What to produce
Render every one of the items below as a numbered list, leaving out any blank lines.
(Beginning of Provided entries)
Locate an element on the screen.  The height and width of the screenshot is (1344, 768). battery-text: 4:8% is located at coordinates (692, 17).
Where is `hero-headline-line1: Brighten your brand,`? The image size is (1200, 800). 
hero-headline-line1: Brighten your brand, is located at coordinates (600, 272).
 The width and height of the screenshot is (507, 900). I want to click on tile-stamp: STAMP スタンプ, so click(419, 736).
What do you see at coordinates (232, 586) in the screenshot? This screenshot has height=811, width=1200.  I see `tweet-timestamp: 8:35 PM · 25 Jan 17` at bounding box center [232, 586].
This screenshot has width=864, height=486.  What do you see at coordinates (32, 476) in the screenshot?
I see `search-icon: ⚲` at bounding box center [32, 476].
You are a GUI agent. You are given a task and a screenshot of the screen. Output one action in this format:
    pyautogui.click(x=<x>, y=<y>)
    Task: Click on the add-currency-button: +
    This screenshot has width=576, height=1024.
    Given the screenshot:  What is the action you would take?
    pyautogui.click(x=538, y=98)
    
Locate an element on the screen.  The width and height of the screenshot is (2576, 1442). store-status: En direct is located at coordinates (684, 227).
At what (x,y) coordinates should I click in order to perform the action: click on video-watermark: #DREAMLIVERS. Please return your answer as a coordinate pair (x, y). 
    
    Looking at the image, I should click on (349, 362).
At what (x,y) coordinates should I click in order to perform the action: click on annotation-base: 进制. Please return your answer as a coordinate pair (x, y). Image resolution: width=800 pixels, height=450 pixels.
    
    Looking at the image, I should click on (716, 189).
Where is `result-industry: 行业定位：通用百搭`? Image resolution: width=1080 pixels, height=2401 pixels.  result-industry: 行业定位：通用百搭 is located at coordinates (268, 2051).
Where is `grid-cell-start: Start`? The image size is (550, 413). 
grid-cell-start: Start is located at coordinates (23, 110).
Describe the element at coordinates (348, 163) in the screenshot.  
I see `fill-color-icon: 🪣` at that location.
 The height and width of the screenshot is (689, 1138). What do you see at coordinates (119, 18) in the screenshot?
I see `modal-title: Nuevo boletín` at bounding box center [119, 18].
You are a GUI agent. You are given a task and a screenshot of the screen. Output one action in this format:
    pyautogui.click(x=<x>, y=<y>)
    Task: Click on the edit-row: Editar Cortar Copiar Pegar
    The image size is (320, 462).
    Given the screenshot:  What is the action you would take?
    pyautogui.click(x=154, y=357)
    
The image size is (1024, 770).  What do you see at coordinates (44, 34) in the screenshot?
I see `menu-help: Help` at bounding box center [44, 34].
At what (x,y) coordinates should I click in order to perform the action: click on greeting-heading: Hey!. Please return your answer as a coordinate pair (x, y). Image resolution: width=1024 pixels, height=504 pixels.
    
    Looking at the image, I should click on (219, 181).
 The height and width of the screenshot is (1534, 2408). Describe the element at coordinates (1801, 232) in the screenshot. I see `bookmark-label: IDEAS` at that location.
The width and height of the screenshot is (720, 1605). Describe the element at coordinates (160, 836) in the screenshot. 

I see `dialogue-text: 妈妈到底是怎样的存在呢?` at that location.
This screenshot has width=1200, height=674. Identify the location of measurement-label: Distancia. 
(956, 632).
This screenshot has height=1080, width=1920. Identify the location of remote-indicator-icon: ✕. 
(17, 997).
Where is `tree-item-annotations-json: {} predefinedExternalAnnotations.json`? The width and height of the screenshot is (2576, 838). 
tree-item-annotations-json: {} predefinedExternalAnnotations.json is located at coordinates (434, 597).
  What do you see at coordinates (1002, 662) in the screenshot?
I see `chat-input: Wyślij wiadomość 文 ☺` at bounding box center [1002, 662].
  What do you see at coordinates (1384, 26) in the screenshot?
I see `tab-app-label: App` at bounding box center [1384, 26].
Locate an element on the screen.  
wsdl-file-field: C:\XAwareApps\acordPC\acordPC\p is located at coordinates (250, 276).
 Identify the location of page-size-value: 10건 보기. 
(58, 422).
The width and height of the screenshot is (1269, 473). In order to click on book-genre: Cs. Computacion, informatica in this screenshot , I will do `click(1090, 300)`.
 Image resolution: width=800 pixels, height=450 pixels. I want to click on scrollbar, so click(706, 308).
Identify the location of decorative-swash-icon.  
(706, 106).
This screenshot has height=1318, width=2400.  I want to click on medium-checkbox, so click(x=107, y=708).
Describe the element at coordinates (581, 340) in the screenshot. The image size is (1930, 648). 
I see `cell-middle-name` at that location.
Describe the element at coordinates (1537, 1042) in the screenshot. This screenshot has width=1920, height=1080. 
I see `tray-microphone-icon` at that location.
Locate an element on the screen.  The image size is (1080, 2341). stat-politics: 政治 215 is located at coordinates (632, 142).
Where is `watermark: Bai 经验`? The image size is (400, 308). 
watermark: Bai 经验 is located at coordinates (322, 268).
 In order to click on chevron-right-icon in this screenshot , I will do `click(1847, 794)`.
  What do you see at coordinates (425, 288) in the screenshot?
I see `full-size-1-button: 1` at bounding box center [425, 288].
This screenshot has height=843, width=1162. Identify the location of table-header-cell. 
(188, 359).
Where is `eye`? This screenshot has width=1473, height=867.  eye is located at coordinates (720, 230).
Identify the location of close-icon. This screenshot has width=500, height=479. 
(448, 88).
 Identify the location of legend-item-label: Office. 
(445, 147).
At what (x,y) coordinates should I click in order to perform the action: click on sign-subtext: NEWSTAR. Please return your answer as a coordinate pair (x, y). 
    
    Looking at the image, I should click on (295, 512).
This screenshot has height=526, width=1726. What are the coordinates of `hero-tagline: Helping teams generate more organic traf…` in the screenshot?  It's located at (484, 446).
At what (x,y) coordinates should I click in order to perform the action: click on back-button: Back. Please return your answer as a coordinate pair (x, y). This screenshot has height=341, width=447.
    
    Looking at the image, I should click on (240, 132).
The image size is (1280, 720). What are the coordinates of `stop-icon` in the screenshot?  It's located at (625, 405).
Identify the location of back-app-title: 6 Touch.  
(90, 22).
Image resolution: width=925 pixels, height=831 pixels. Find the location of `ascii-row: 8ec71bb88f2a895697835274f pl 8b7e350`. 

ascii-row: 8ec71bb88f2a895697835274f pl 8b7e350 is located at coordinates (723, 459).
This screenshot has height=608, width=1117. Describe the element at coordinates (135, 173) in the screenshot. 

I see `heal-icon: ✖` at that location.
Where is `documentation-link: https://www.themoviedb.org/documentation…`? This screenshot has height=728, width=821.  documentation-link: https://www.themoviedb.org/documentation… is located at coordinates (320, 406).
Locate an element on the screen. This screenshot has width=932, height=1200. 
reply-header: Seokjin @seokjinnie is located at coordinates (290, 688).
(End of Provided entries)
Solved problem
1. Locate an element on the screen.  The height and width of the screenshot is (1344, 768). battery-text: 4:8% is located at coordinates (692, 17).
2. Where is `hero-headline-line1: Brighten your brand,`? The image size is (1200, 800). 
3. hero-headline-line1: Brighten your brand, is located at coordinates (600, 272).
4.  The width and height of the screenshot is (507, 900). I want to click on tile-stamp: STAMP スタンプ, so click(419, 736).
5. What do you see at coordinates (232, 586) in the screenshot? This screenshot has height=811, width=1200.  I see `tweet-timestamp: 8:35 PM · 25 Jan 17` at bounding box center [232, 586].
6. This screenshot has width=864, height=486.  What do you see at coordinates (32, 476) in the screenshot?
7. I see `search-icon: ⚲` at bounding box center [32, 476].
8. You are a GUI agent. You are given a task and a screenshot of the screen. Output one action in this format:
9.     pyautogui.click(x=<x>, y=<y>)
10.     Task: Click on the add-currency-button: +
11.     This screenshot has width=576, height=1024.
12.     Given the screenshot:  What is the action you would take?
13.     pyautogui.click(x=538, y=98)
14. Locate an element on the screen.  The width and height of the screenshot is (2576, 1442). store-status: En direct is located at coordinates (684, 227).
15. At what (x,y) coordinates should I click in order to perform the action: click on video-watermark: #DREAMLIVERS. Please return your answer as a coordinate pair (x, y). 
16.     Looking at the image, I should click on (349, 362).
17. At what (x,y) coordinates should I click in order to perform the action: click on annotation-base: 进制. Please return your answer as a coordinate pair (x, y). Image resolution: width=800 pixels, height=450 pixels.
18.     Looking at the image, I should click on (716, 189).
19. Where is `result-industry: 行业定位：通用百搭`? Image resolution: width=1080 pixels, height=2401 pixels.  result-industry: 行业定位：通用百搭 is located at coordinates (268, 2051).
20. Where is `grid-cell-start: Start`? The image size is (550, 413). 
21. grid-cell-start: Start is located at coordinates (23, 110).
22. Describe the element at coordinates (348, 163) in the screenshot.  
23. I see `fill-color-icon: 🪣` at that location.
24.  The height and width of the screenshot is (689, 1138). What do you see at coordinates (119, 18) in the screenshot?
25. I see `modal-title: Nuevo boletín` at bounding box center [119, 18].
26. You are a GUI agent. You are given a task and a screenshot of the screen. Output one action in this format:
27.     pyautogui.click(x=<x>, y=<y>)
28.     Task: Click on the edit-row: Editar Cortar Copiar Pegar
29.     The image size is (320, 462).
30.     Given the screenshot:  What is the action you would take?
31.     pyautogui.click(x=154, y=357)
32. The image size is (1024, 770).  What do you see at coordinates (44, 34) in the screenshot?
33. I see `menu-help: Help` at bounding box center [44, 34].
34. At what (x,y) coordinates should I click in order to perform the action: click on greeting-heading: Hey!. Please return your answer as a coordinate pair (x, y). Image resolution: width=1024 pixels, height=504 pixels.
35.     Looking at the image, I should click on (219, 181).
36.  The height and width of the screenshot is (1534, 2408). Describe the element at coordinates (1801, 232) in the screenshot. I see `bookmark-label: IDEAS` at that location.
37. The width and height of the screenshot is (720, 1605). Describe the element at coordinates (160, 836) in the screenshot. 
38. I see `dialogue-text: 妈妈到底是怎样的存在呢?` at that location.
39. This screenshot has width=1200, height=674. Identify the location of measurement-label: Distancia. 
40. (956, 632).
41. This screenshot has height=1080, width=1920. Identify the location of remote-indicator-icon: ✕. 
42. (17, 997).
43. Where is `tree-item-annotations-json: {} predefinedExternalAnnotations.json`? The width and height of the screenshot is (2576, 838). 
44. tree-item-annotations-json: {} predefinedExternalAnnotations.json is located at coordinates (434, 597).
45.   What do you see at coordinates (1002, 662) in the screenshot?
46. I see `chat-input: Wyślij wiadomość 文 ☺` at bounding box center [1002, 662].
47.   What do you see at coordinates (1384, 26) in the screenshot?
48. I see `tab-app-label: App` at bounding box center [1384, 26].
49. Locate an element on the screen.  
50. wsdl-file-field: C:\XAwareApps\acordPC\acordPC\p is located at coordinates (250, 276).
51.  Identify the location of page-size-value: 10건 보기. 
52. (58, 422).
53. The width and height of the screenshot is (1269, 473). In order to click on book-genre: Cs. Computacion, informatica in this screenshot , I will do `click(1090, 300)`.
54.  Image resolution: width=800 pixels, height=450 pixels. I want to click on scrollbar, so click(706, 308).
55. Identify the location of decorative-swash-icon.  
56. (706, 106).
57. This screenshot has height=1318, width=2400.  I want to click on medium-checkbox, so click(x=107, y=708).
58. Describe the element at coordinates (581, 340) in the screenshot. The image size is (1930, 648). 
59. I see `cell-middle-name` at that location.
60. Describe the element at coordinates (1537, 1042) in the screenshot. This screenshot has width=1920, height=1080. 
61. I see `tray-microphone-icon` at that location.
62. Locate an element on the screen.  The image size is (1080, 2341). stat-politics: 政治 215 is located at coordinates (632, 142).
63. Where is `watermark: Bai 经验`? The image size is (400, 308). 
64. watermark: Bai 经验 is located at coordinates (322, 268).
65.  In order to click on chevron-right-icon in this screenshot , I will do `click(1847, 794)`.
66.   What do you see at coordinates (425, 288) in the screenshot?
67. I see `full-size-1-button: 1` at bounding box center [425, 288].
68. This screenshot has height=843, width=1162. Identify the location of table-header-cell. 
69. (188, 359).
70. Where is `eye`? This screenshot has width=1473, height=867.  eye is located at coordinates (720, 230).
71. Identify the location of close-icon. This screenshot has width=500, height=479. 
72. (448, 88).
73.  Identify the location of legend-item-label: Office. 
74. (445, 147).
75. At what (x,y) coordinates should I click in order to perform the action: click on sign-subtext: NEWSTAR. Please return your answer as a coordinate pair (x, y). 
76.     Looking at the image, I should click on (295, 512).
77. This screenshot has height=526, width=1726. What are the coordinates of `hero-tagline: Helping teams generate more organic traf…` in the screenshot?  It's located at (484, 446).
78. At what (x,y) coordinates should I click in order to perform the action: click on back-button: Back. Please return your answer as a coordinate pair (x, y). This screenshot has height=341, width=447.
79.     Looking at the image, I should click on (240, 132).
80. The image size is (1280, 720). What are the coordinates of `stop-icon` in the screenshot?  It's located at (625, 405).
81. Identify the location of back-app-title: 6 Touch.  
82. (90, 22).
83. Image resolution: width=925 pixels, height=831 pixels. Find the location of `ascii-row: 8ec71bb88f2a895697835274f pl 8b7e350`. 
84. ascii-row: 8ec71bb88f2a895697835274f pl 8b7e350 is located at coordinates (723, 459).
85. This screenshot has height=608, width=1117. Describe the element at coordinates (135, 173) in the screenshot. 
86. I see `heal-icon: ✖` at that location.
87. Where is `documentation-link: https://www.themoviedb.org/documentation…`? This screenshot has height=728, width=821.  documentation-link: https://www.themoviedb.org/documentation… is located at coordinates (320, 406).
88. Locate an element on the screen. This screenshot has width=932, height=1200. 
89. reply-header: Seokjin @seokjinnie is located at coordinates (290, 688).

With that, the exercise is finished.